- [TASK DETAILS]:
Reproduce exactly the lines from the start of the records through the line containing "Image resolution: width=631", both included. Leave the pictures out.

=====

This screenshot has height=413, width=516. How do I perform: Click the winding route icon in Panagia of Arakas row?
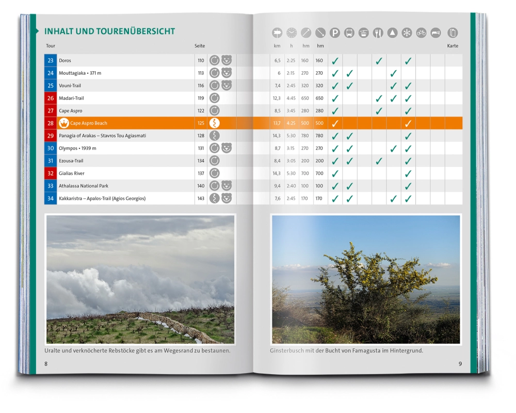tap(215, 136)
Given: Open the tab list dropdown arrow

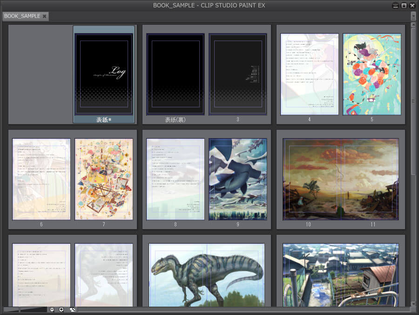Looking at the screenshot, I should (413, 16).
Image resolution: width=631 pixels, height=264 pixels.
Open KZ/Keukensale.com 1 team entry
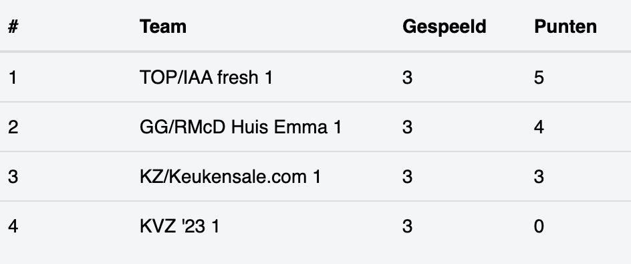230,177
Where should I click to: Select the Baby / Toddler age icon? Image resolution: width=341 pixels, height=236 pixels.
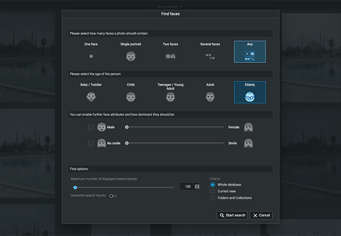(91, 97)
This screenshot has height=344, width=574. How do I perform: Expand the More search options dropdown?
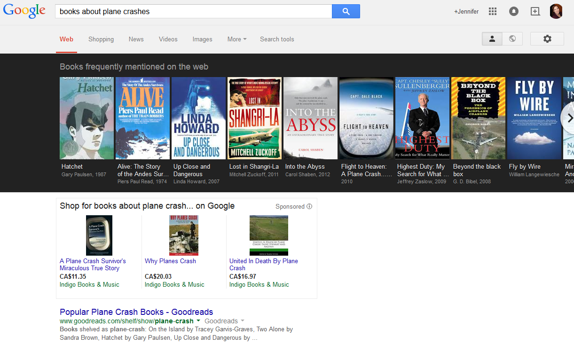[x=237, y=39]
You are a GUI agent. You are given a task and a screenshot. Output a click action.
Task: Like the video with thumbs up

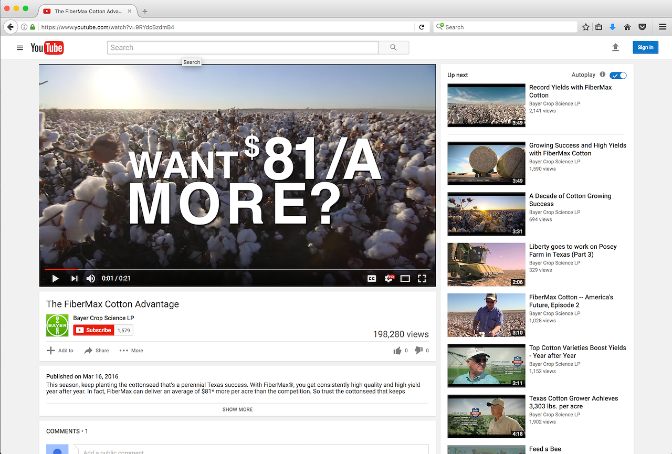[x=397, y=351]
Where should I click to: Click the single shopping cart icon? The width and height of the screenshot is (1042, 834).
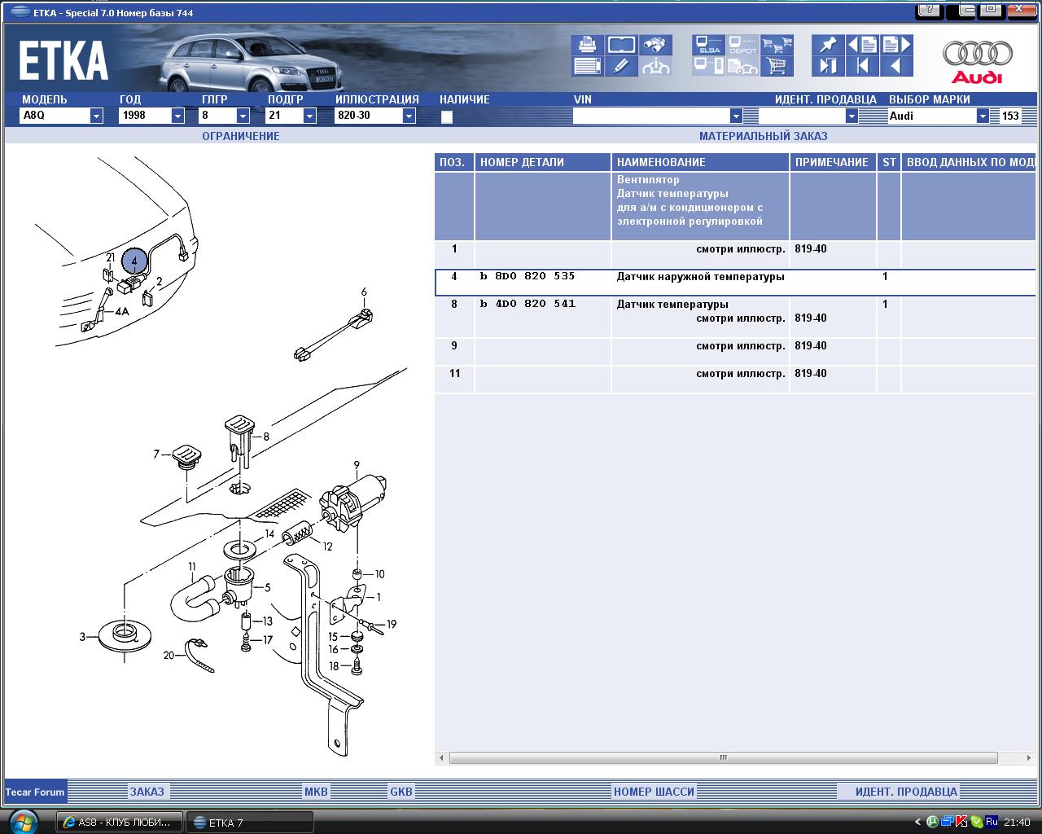777,66
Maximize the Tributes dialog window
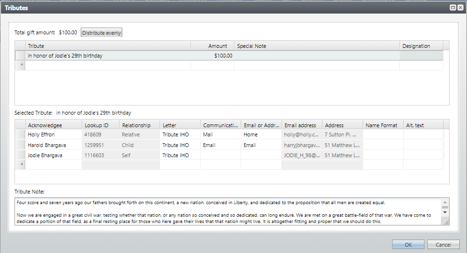 [x=453, y=8]
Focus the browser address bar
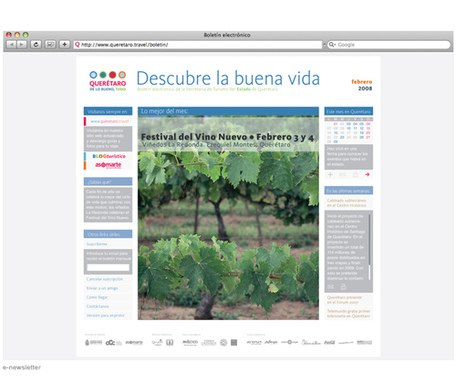The image size is (456, 392). pyautogui.click(x=198, y=45)
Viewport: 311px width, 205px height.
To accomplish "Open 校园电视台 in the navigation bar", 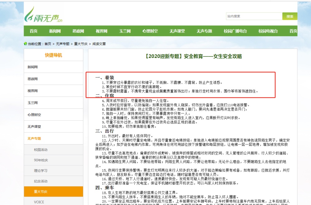I will click(x=268, y=31).
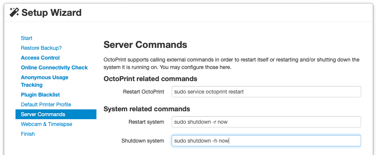
Task: Go to the Start wizard step
Action: click(x=26, y=38)
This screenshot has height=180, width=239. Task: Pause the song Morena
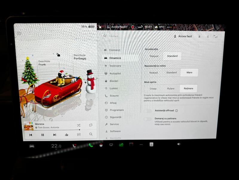coord(42,135)
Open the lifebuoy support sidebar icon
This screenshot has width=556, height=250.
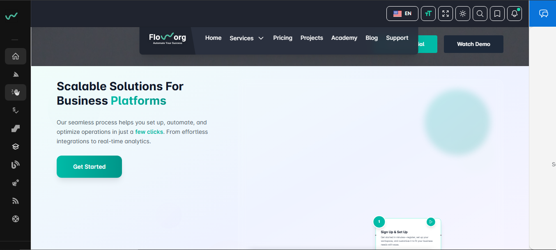16,219
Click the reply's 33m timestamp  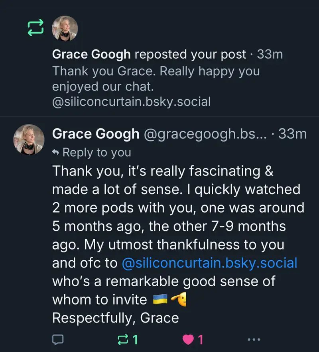293,134
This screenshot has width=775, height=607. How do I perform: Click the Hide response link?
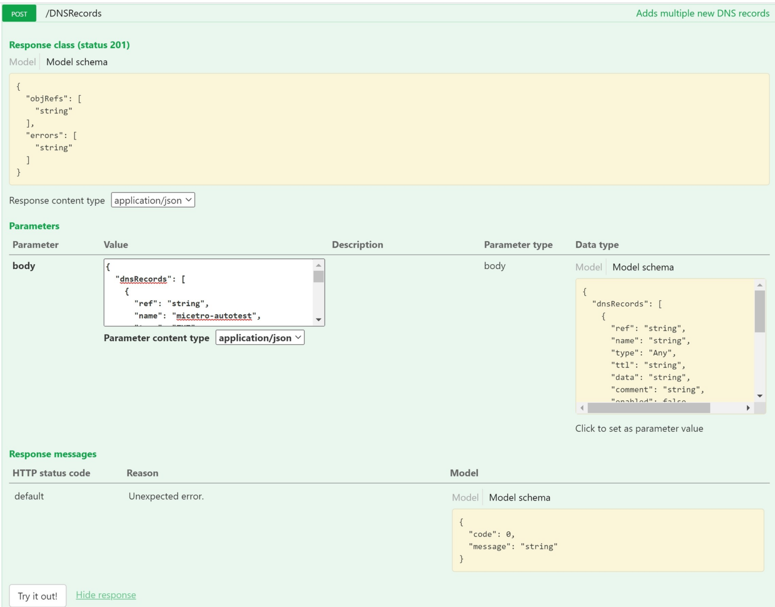[105, 595]
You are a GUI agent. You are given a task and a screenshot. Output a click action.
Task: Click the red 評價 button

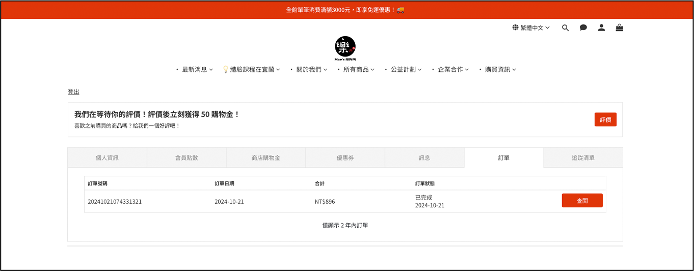[x=605, y=120]
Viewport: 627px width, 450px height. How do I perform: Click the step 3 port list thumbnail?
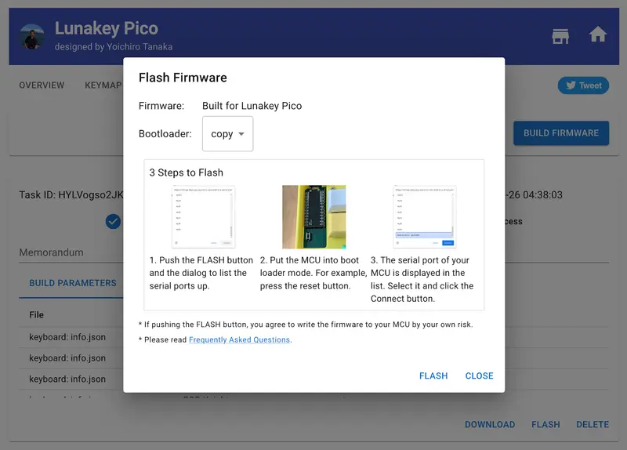pos(424,217)
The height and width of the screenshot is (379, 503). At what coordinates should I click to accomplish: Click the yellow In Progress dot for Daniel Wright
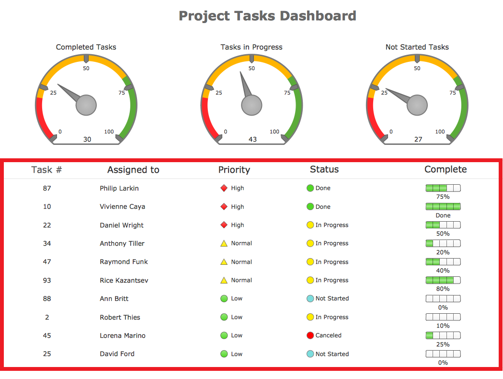(x=310, y=225)
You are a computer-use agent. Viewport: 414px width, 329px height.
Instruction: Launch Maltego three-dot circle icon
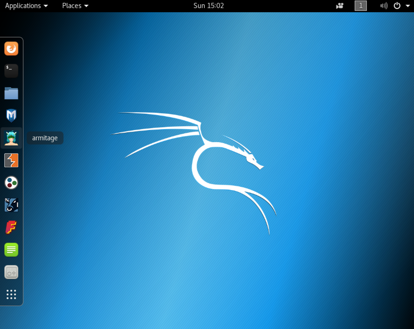(11, 183)
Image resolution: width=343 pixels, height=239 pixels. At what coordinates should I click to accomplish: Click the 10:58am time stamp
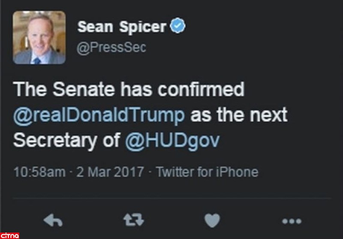[39, 173]
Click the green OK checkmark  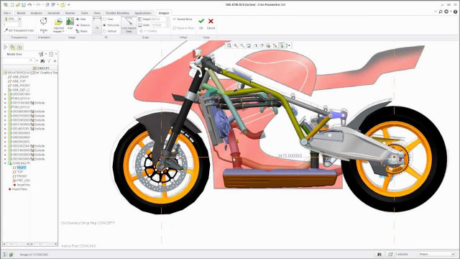tap(201, 21)
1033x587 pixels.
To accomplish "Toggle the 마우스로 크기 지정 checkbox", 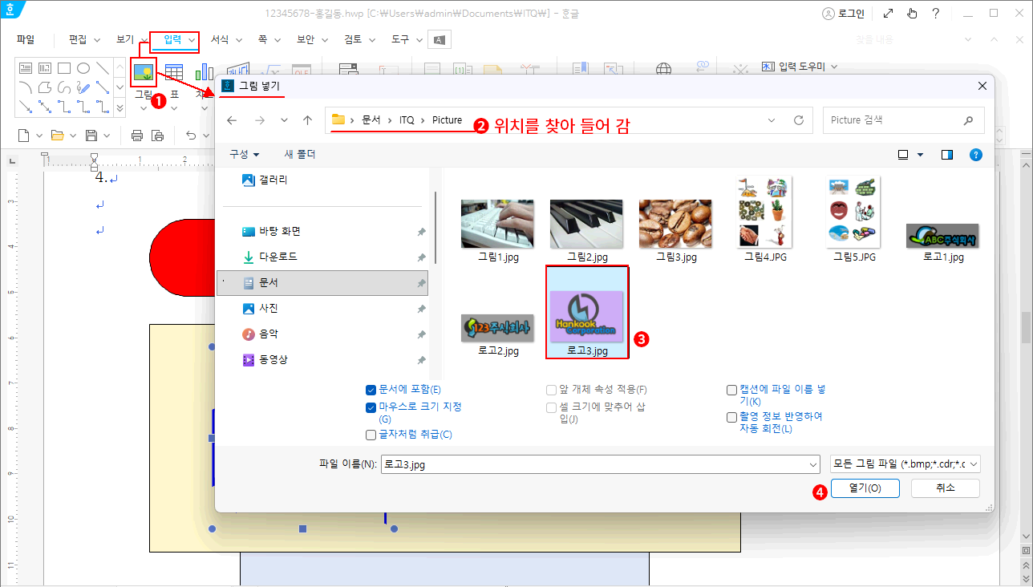I will pos(371,407).
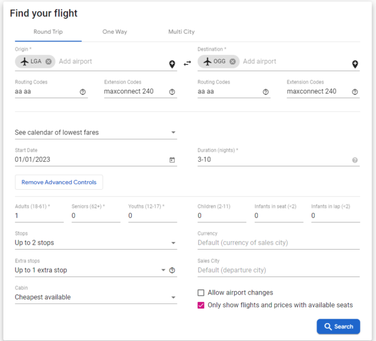Open help for origin Routing Codes
The height and width of the screenshot is (341, 376).
(x=82, y=92)
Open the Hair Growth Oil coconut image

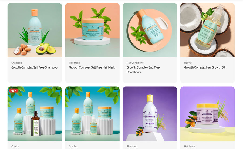tap(208, 30)
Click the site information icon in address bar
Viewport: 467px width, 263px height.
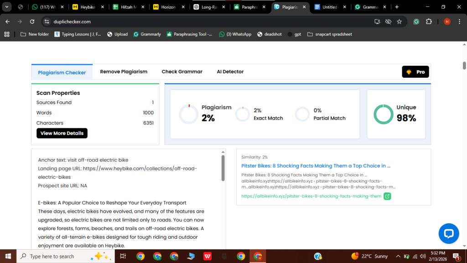coord(46,21)
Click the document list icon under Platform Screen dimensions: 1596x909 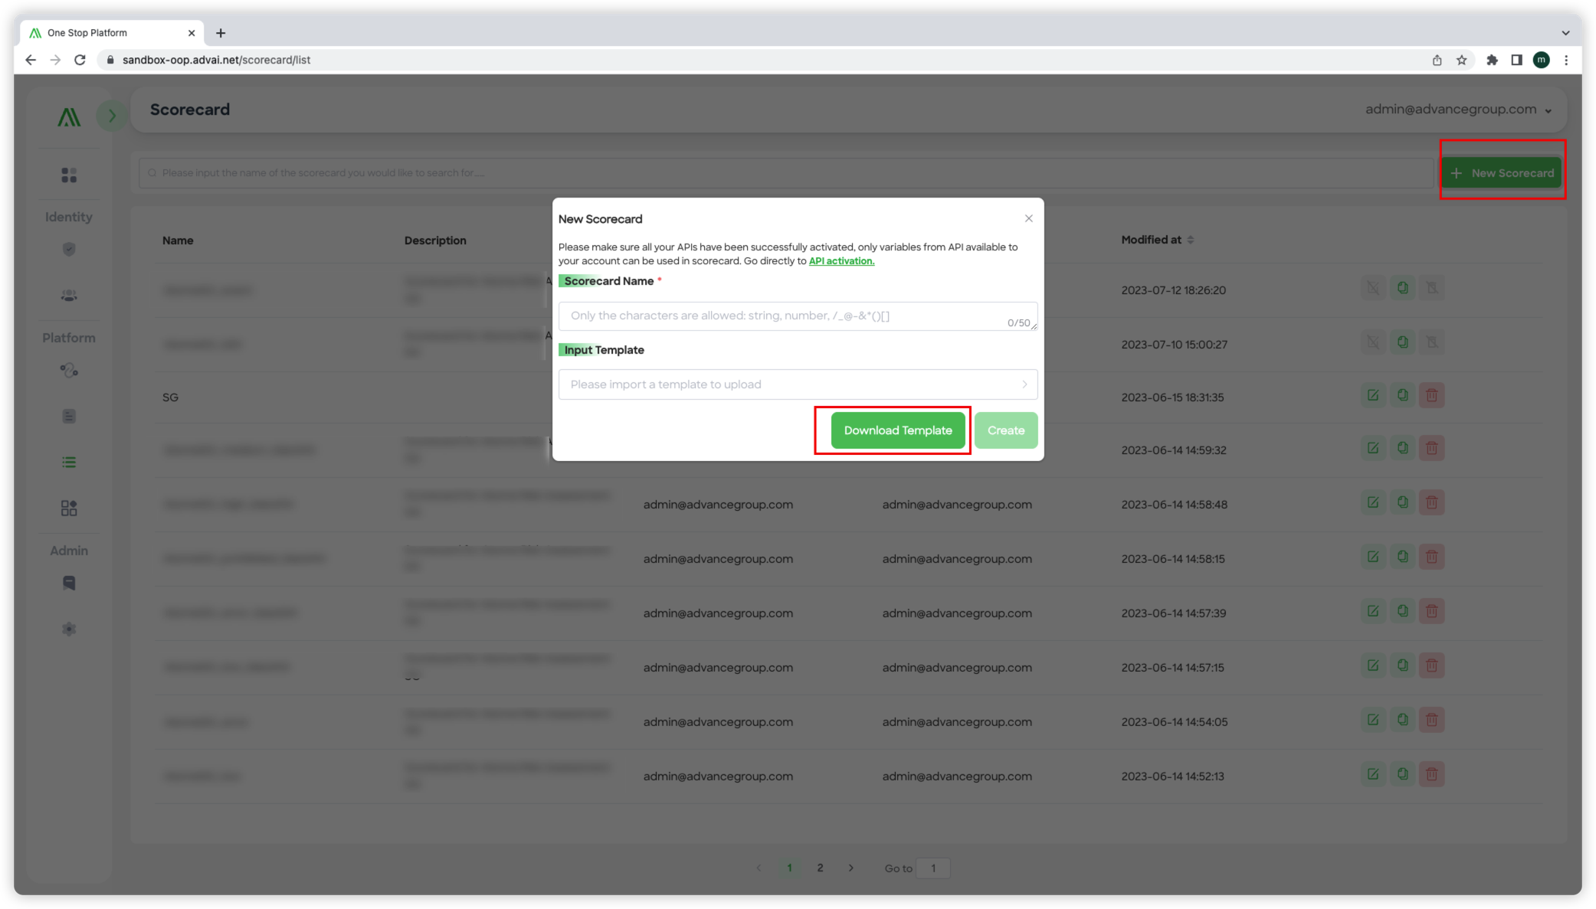tap(70, 416)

=====

- [RESPONSE BELOW]:
This screenshot has height=413, width=516. How do I perform: Click the winding route icon in Panagia of Arakas row?
tap(215, 136)
Given: Open the tab list dropdown arrow

Looking at the screenshot, I should (413, 16).
Image resolution: width=631 pixels, height=264 pixels.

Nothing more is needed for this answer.